Flavivirus infection as
dengue and
yellow fever persists as a terrible menace to pandemics, due to Aedes prevalence in the Americas.
Yellow fever is characterized by hepatocyte damage, with steatosis, apoptosis and
necrosis, mainly in the midzonal region of the liver, but the injury mechanism has not been studied at the light of recent knowledge, such as the advances in cell death mechanisms, inflammatory response and
cytokine cell expression tools. We studied 53 human liver
paraffin embedded blocks from patients who died with
yellow fever, all with histological demonstration of higher prevalence of apoptosis over
necrosis and mild disproportionate inflammatory response.

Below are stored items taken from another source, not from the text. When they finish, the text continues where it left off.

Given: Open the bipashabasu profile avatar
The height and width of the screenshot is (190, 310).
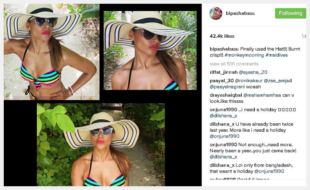Looking at the screenshot, I should (x=216, y=13).
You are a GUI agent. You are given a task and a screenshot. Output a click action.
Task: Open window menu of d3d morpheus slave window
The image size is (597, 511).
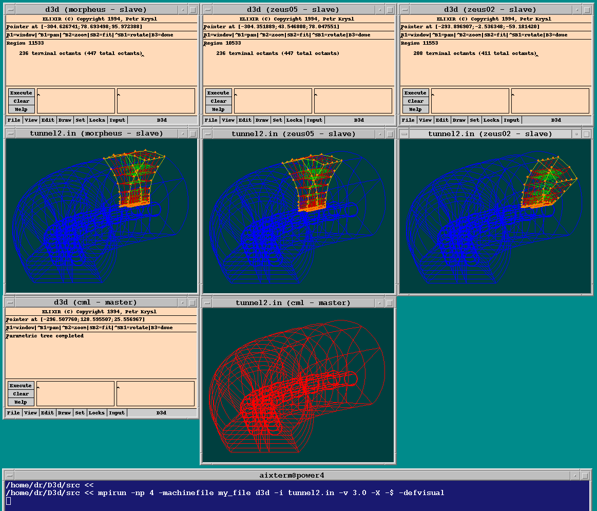point(9,10)
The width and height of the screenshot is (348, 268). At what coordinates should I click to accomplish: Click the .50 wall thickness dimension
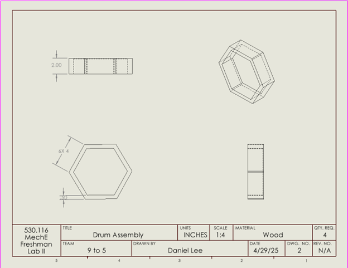pyautogui.click(x=65, y=197)
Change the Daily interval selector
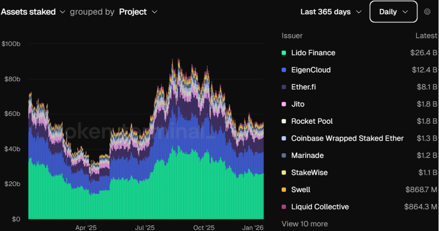This screenshot has height=231, width=439. 394,12
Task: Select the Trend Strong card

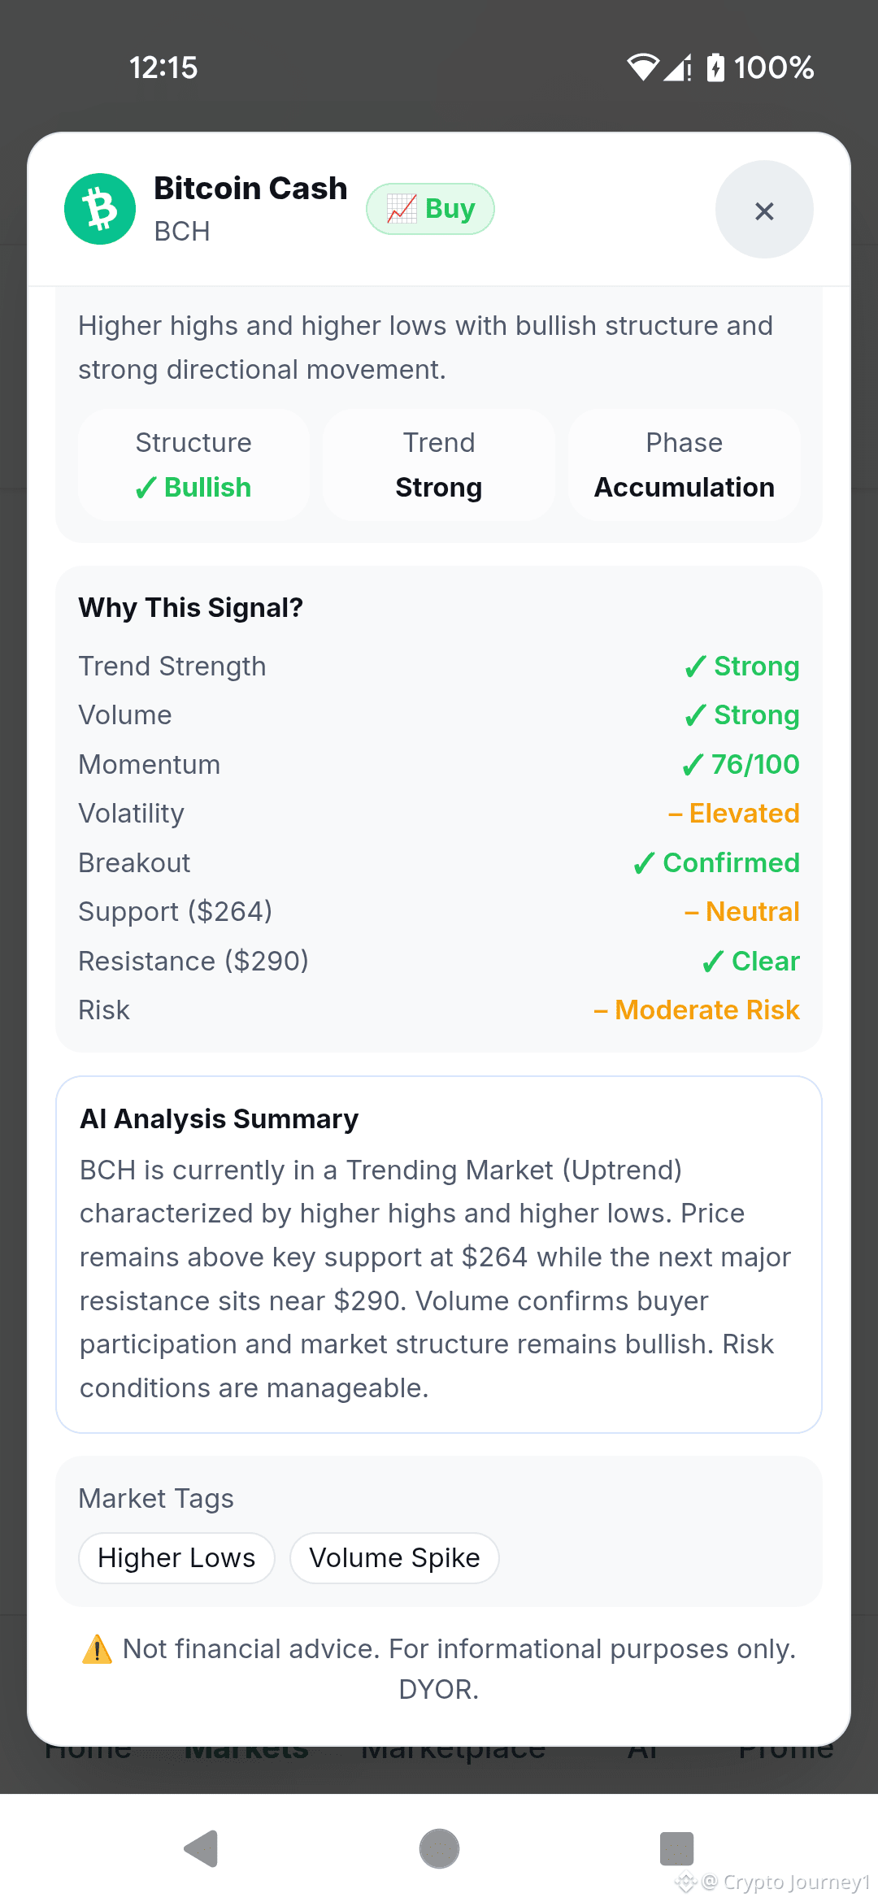Action: 439,465
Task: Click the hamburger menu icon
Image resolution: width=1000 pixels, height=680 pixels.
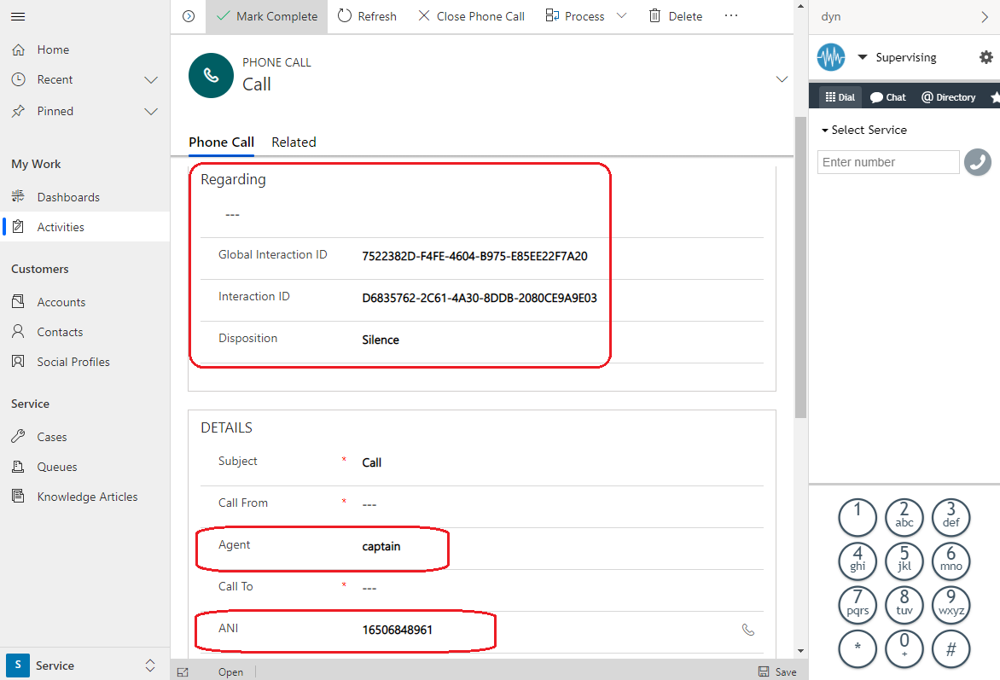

Viral antigens were found most frequently in hepatocytes from the midzonal area than other lobule areas, as detected by specific immunohistochemistry. Infiltrating cell subpopulations showed mainly CD4+ T lymphocytes, with small numbers of CD8+ cytotoxic lymphocytes, CD20+ B lymphocytes, NKT+ cells and S100+ dendritic cells in the sites of
inflammation, as compared to normal and
leptospirosis liver blocks. Some cells expressed
TNF-alpha and IFN-gamma, but a much more intense proportion of
TGF-beta expressing cells were found, suggesting both a Th1 and Th3 patterns of immune response in
yellow fever. Most affected hepatocyte presented apoptosis markers that appear at the cell death main pathway in this
infection.
Viral antigens, which production could interfere in hepatocyte biology, could induce the activation of apoptosis cascade, but
TGF-beta was also an apoptosis promoter. Our finding supports the key effect of the yellow fever virus in hepatocyte injury, resulting in prevalence of apoptosis over
necrosis, aside from a
TGF-beta action induced by the inflammatory response.